Last spring, I consented to a surgical face-off with a medical condition that had left me with no other options. Still, it had taken serious convincing for me to overlook the risks and pin my hopes on the procedure’s life-changing potential.
I’m generally brave, yet my resolve crumbles on a gurney. There’s also nothing like a flimsy, open-back hospital gown to spotlight our vulnerability. But it wasn’t the surgery I dreaded. It was the anesthesia, a fact I openly confessed to the anesthesiologist. I nodded at her reassurances, then begged her to promise I’d wake up.
Fear of anesthesia is common. In the weeks before the surgery, I read through endless webpages that attempt to debunk the myth that anesthetized patients enter a death-like state of unconsciousness.
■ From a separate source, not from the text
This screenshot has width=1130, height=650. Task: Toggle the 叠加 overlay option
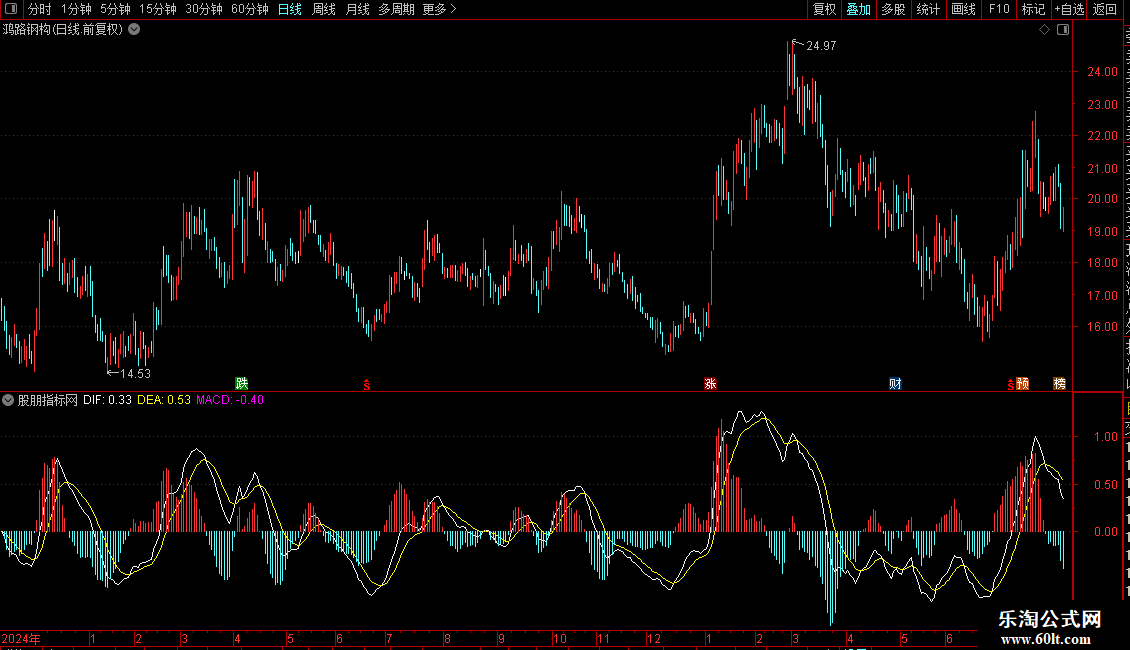click(858, 9)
I wasn’t swayed. After all, the Talmud refers to sleep as 1/60th of death. Recognizing this, we recite bedtime blessings asking God to safely escort us through the night so that we can close our eyes without worry. And when we rise in the morning, we transition from the dream world back into the physical one by saying the Modeh Ani prayer. We thank God for “returning my soul within me” and for granting us another day of life.
These prayers are among the scripted ones I recite regularly. The words are familiar and comforting on my tongue, tumbling out of my mouth to remind me that going to sleep and waking up are a gift, not a given.
They also differ in more ways than their timing. One requires us to seize the day and make the most of the light-filled hours we have ahead of us. Though we are not entirely in charge, we are at least at the wheel. The other asks the opposite. We must cede all control, distancing ourselves from our conscious reality as we head into the wee hours of the night.
Anesthesia-induced sleep, I knew, would require an even deeper level of letting go, and that is likely what was driving my phobia. Yet I knew I needed the surgery and had already agreed to it. I looked forward to it recalibrating my body and making me healthy. As for my soul, I would have to pray it would still be with me when the anesthesia wore off.
Dressed in a paper gown and hospital booties, my vitals taken, I shared my angst again with the anesthesiologist, who was checking out my veins. She tried to calm me. “It will be over before you know it! It’s just like taking a nap!” I wasn’t buying it. Besides, the pre-op experience felt a lot more like the rituals before a full night’s sleep — the changing of clothes, the ablutions, the leap of faith — than an afternoon siesta. So I decided to recite the evening Shema right before she put me out, hoping the bedtime echoes would ease some of my anxiety.
I walked into the OR, one hand on the arm of the nurse escorting me and the other holding my robe closed to preserve what was left of my modesty. Avoiding eye contact with the tubes and sharp objects, I suppressed a sudden urge to ask my wonderful surgical team to pray for me. Instead, I prayed for them — for their acuity, focus and steady hands — because I recognized in that moment that the Master of the Universe ran the operating room, even if He wasn’t the one wearing the scrubs. Then I, the patient, took a deep breath and placed my faith in all of them: in God, in my surgeon and in his team.
As I lay on the operating table, the anesthesiologist engaged me with questions about my boys. Smart doctor, because the next thing I knew I was groggy yet awake in the recovery room. I had no time for a last-minute panic attack about the anesthesia, but alas, no heads-up to say the Shema either.
I hovered in that exquisite place between unconsciousness and complete awakening, touching one hand with the other to confirm I wasn’t dreaming. I mumbled the Modeh Ani, grateful with a full heart that my soul had returned to my body. But I might have also sung the uplifting anthem of Rabbi Nachman — Lo lefached klal, that the main thing in our precarious world is to have no fear. Thanks to the healing powers of faith and modern medicine, I’d left mine behind in the operating room.
Merri Ukraincik is a regular contributor to this space.